• _What to do_: Which lines below include "pass"? Copy them all.

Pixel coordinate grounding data

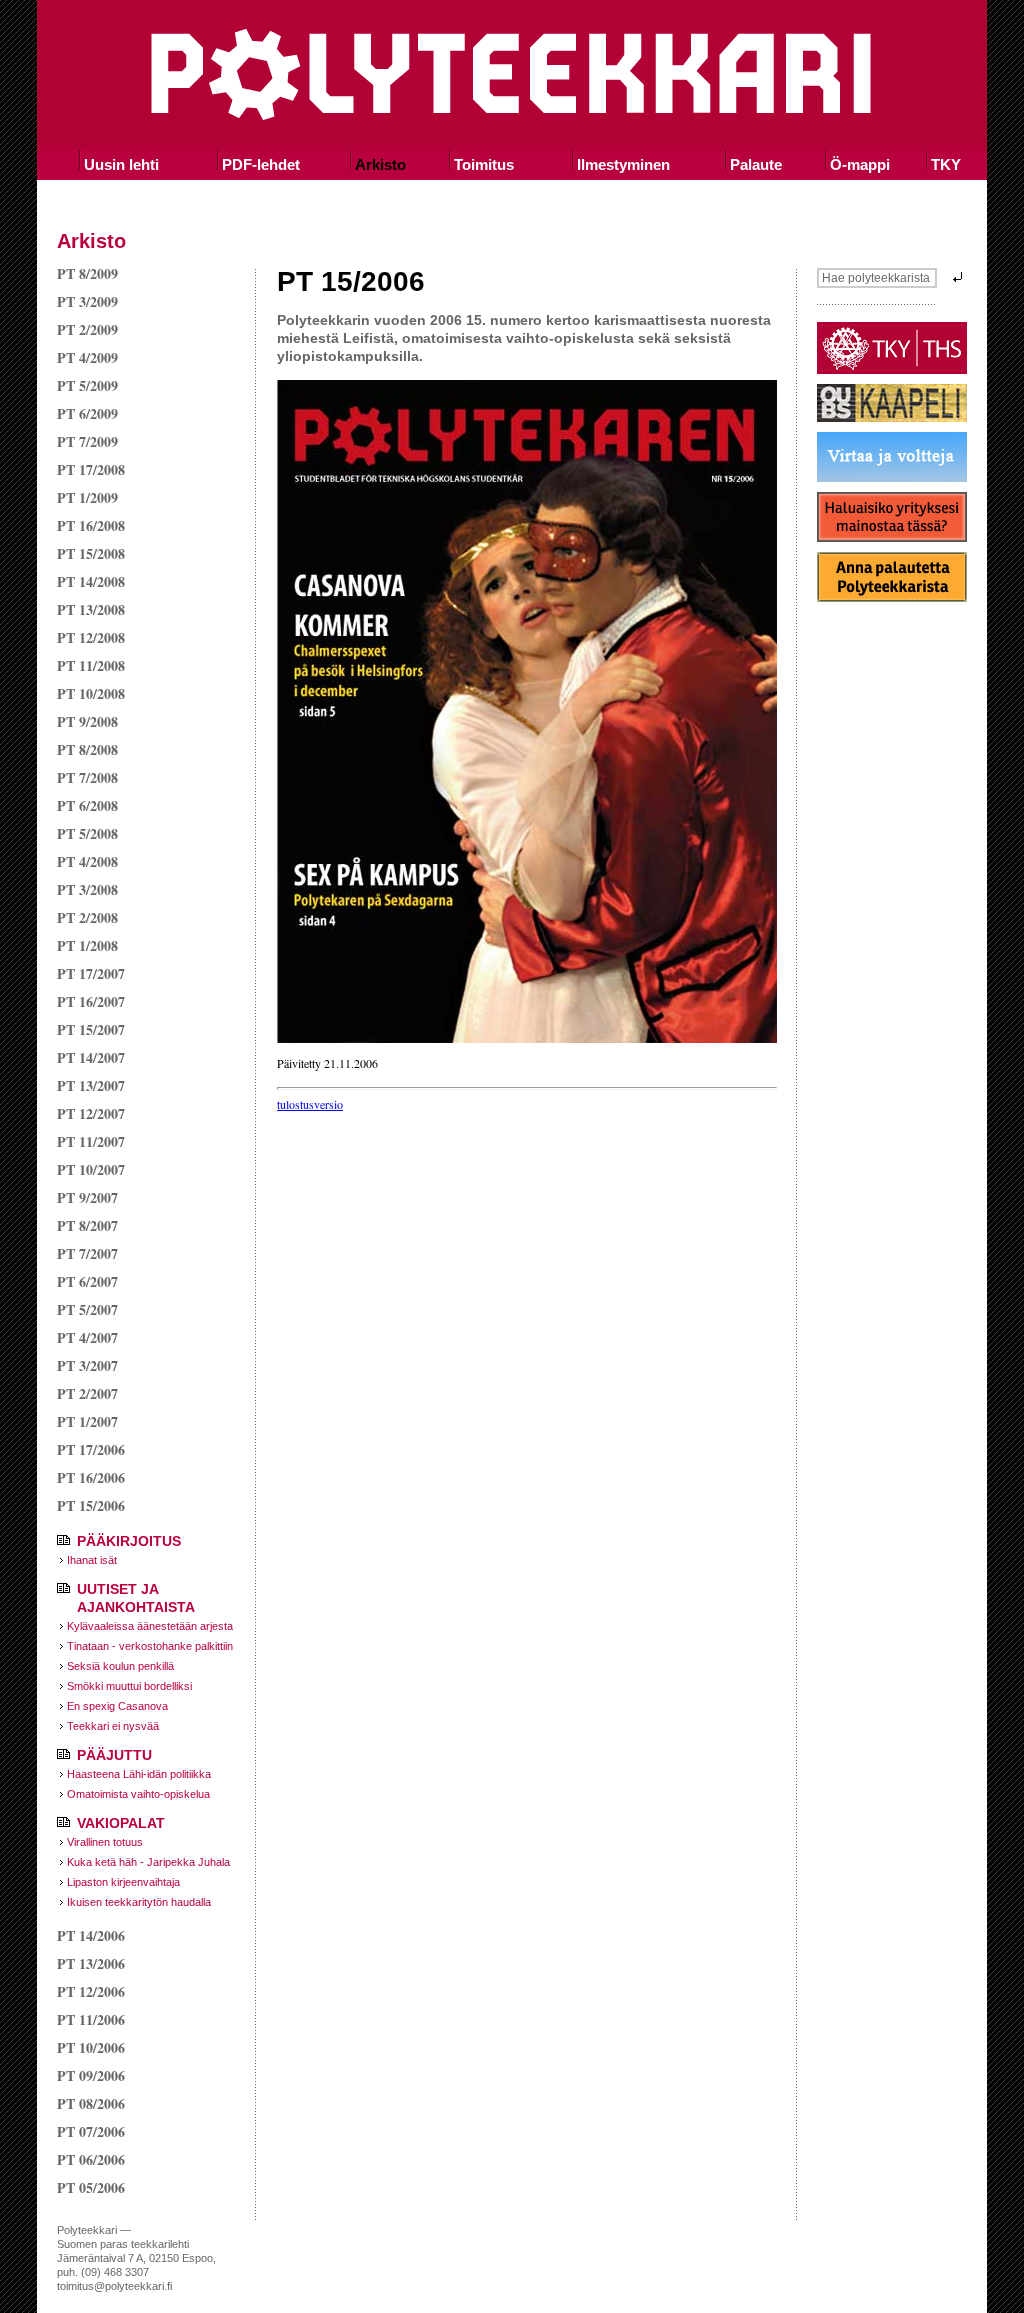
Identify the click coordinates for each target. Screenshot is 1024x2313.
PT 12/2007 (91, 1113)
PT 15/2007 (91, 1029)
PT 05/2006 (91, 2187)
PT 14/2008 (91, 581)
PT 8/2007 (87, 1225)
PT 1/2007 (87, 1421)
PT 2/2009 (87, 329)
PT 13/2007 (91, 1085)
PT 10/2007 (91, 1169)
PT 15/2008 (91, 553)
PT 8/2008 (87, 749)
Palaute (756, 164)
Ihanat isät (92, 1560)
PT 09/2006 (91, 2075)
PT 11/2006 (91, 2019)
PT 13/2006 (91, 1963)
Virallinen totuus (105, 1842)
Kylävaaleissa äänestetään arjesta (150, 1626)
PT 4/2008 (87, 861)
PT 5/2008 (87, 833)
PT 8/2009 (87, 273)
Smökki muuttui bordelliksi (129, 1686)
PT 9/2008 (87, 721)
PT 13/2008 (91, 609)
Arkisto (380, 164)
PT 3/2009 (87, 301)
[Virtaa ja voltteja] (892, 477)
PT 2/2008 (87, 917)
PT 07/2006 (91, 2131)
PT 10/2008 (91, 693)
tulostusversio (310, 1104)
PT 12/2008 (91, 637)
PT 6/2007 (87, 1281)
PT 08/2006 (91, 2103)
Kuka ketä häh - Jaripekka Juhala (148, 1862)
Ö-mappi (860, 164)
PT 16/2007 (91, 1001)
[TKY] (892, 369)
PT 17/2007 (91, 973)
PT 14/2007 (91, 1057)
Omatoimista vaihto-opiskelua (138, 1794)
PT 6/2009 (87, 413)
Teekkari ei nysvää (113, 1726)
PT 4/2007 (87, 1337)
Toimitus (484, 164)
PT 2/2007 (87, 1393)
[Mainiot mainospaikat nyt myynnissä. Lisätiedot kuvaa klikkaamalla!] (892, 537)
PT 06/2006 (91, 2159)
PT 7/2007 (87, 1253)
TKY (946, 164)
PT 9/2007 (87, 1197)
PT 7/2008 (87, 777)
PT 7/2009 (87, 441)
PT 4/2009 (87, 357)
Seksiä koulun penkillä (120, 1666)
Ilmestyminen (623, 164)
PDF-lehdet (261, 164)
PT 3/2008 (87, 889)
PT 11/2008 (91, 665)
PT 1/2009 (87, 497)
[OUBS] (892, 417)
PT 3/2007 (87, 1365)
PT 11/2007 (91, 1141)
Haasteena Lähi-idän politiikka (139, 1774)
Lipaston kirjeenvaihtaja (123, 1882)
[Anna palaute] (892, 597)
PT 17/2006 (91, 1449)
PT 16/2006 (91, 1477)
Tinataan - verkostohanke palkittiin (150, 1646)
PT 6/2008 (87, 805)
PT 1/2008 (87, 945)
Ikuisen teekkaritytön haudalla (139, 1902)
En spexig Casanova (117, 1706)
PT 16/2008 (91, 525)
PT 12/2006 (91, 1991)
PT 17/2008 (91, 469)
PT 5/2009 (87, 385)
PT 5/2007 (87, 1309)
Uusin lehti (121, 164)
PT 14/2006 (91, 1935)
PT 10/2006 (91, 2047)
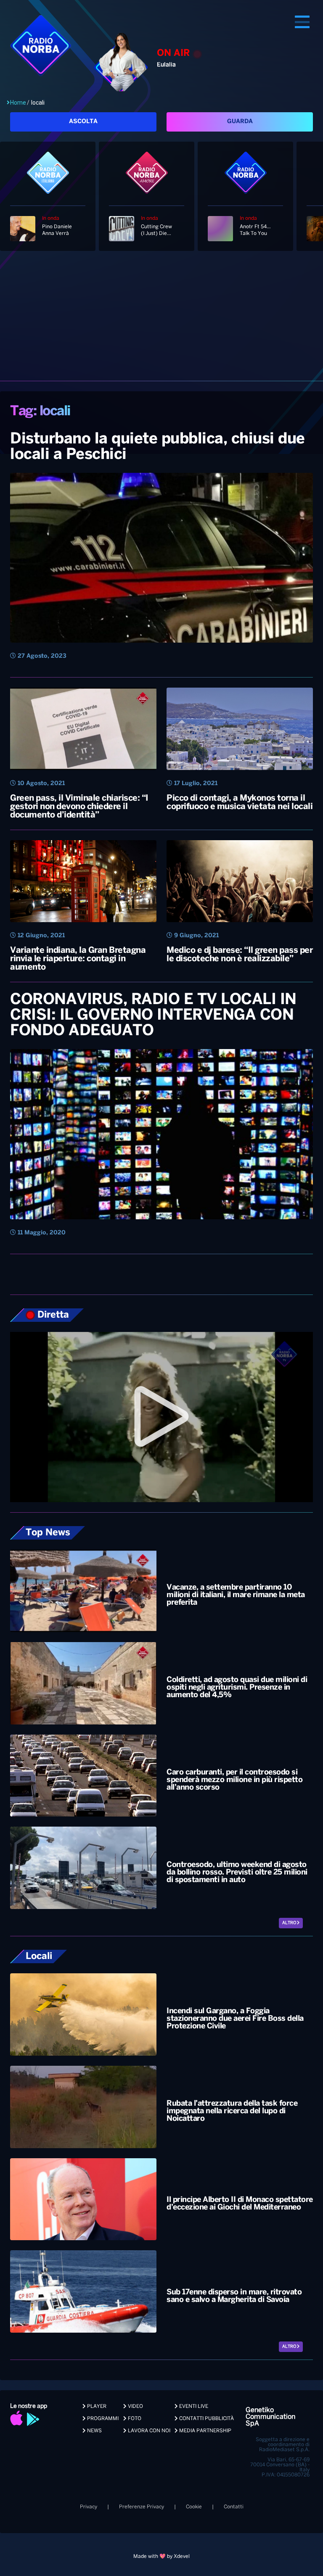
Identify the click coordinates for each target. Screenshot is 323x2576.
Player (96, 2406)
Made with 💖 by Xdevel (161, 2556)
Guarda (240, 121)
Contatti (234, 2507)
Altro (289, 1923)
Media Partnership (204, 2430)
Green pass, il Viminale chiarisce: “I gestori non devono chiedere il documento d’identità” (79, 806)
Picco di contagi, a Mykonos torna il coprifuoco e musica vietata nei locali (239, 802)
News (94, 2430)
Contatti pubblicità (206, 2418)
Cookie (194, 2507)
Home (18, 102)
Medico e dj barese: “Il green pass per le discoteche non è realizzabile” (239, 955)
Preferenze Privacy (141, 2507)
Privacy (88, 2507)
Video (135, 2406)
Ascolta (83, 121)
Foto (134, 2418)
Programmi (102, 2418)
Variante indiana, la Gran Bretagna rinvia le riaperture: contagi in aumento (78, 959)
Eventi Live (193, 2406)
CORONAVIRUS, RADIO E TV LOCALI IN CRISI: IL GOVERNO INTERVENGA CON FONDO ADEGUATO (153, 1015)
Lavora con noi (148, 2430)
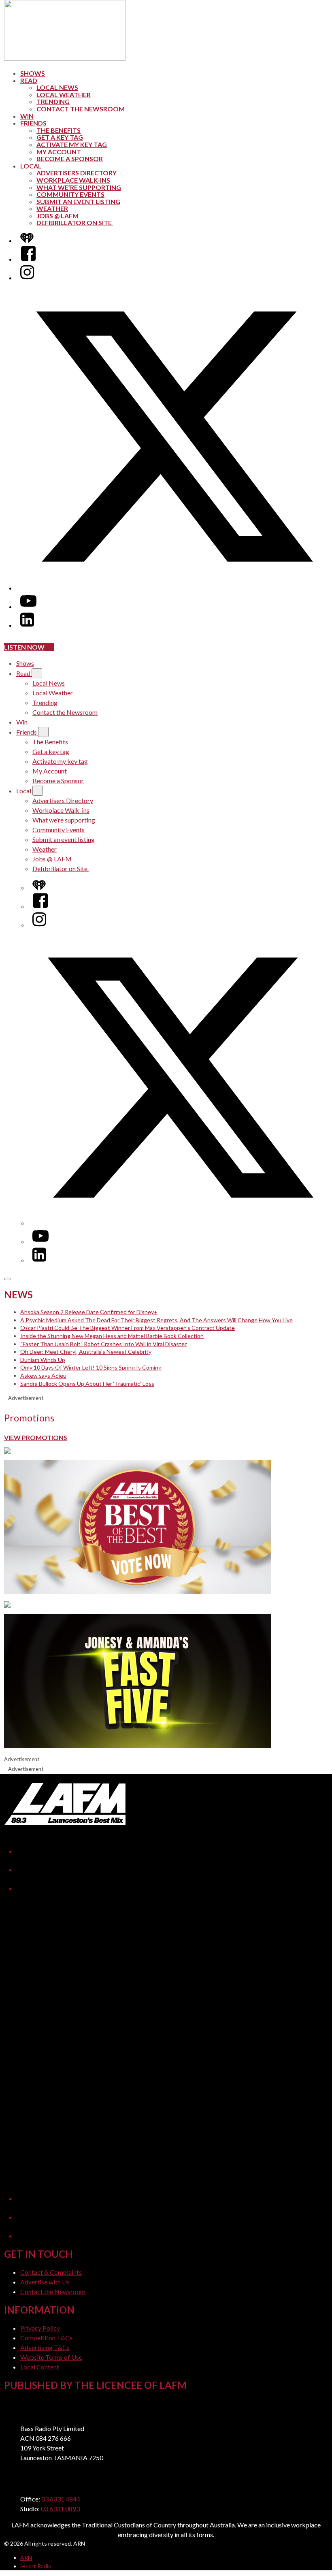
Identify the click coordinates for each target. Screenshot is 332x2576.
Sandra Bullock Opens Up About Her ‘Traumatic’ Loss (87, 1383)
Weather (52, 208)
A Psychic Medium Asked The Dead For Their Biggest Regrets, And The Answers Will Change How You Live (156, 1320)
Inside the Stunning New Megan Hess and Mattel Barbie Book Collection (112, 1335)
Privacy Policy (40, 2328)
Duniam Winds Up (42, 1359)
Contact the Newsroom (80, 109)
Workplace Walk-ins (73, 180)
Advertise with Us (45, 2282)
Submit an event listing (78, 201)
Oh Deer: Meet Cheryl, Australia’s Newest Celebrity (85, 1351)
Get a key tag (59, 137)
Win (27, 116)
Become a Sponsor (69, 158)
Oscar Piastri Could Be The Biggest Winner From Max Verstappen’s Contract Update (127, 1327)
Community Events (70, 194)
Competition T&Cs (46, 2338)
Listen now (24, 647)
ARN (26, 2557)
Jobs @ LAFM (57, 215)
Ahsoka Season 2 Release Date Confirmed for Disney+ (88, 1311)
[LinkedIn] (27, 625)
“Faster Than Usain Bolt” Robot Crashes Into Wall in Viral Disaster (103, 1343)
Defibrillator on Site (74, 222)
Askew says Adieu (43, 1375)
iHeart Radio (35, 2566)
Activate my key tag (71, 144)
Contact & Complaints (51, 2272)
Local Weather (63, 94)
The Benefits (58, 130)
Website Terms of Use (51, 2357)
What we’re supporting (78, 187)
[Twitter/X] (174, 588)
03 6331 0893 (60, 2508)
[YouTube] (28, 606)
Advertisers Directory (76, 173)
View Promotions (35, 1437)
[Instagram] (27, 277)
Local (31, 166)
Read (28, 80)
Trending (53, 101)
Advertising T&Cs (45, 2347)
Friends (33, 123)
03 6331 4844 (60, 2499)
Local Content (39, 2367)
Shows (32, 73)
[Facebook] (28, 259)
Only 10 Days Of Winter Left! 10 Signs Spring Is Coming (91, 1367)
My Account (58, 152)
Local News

• _Reply to the task_:
Green pass, il Viminale chiarisce: “I gestori non devono chiedere il documento d’identità” (79, 806)
Medico e dj barese: “Il green pass per le discoteche non è realizzabile” (239, 955)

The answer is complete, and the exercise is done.